TEXT EXCERPT:
☆ ☆ ☆ ☆ ☆ ☆ ☆

MxNet is Amazon’s answer on Google’s Tensorflow. It offers also tensor arithmetics and neural net building blocks on CPU and GPU, as well as high level network functions similar to Keras; a future Keras version will also support MxNet. Just as with Tensorflow, CUDA is supported, but not (yet) OpenCL, so you’ll need a Nvidia graphics card to enjoy GPU support. The code for installing the MxNet CPU version:
cran <- getOption("repos")
cran["dmlc"] <- "https://s3-us-west-2.amazonaws.com/apache-mxnet/R/CRAN/"
options(repos = cran)
install.packages('mxnet')
The MxNet R script:
library('mxnet')

neural.train = function(model,XY)
{
  X <- data.matrix(XY[,-ncol(XY)])
  Y <- XY[,ncol(XY)]
  Y <- ifelse(Y > 0,1,0)

☆ ☆ ☆ ☆ ☆ ☆ ☆

RECORDED INFORMATION:

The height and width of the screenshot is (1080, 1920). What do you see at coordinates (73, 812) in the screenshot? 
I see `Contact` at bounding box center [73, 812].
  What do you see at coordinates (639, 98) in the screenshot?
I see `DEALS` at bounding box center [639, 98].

☆ ☆ ☆ ☆ ☆ ☆ ☆

THE TASK:
Decide whether each statement agrees with the MxNet text above. Answer yes or no for each, and quote the words of the text that decide it. (a) MxNet currently supports OpenCL. (b) GPU support with MxNet requires an Nvidia graphics card. (c) The installation code given is for the GPU version of MxNet.

REPLY:
(a) No: "CUDA is supported, but not (yet) OpenCL"
(b) Yes: "you’ll need a Nvidia graphics card to enjoy GPU support"
(c) No: "The code for installing the MxNet CPU version:"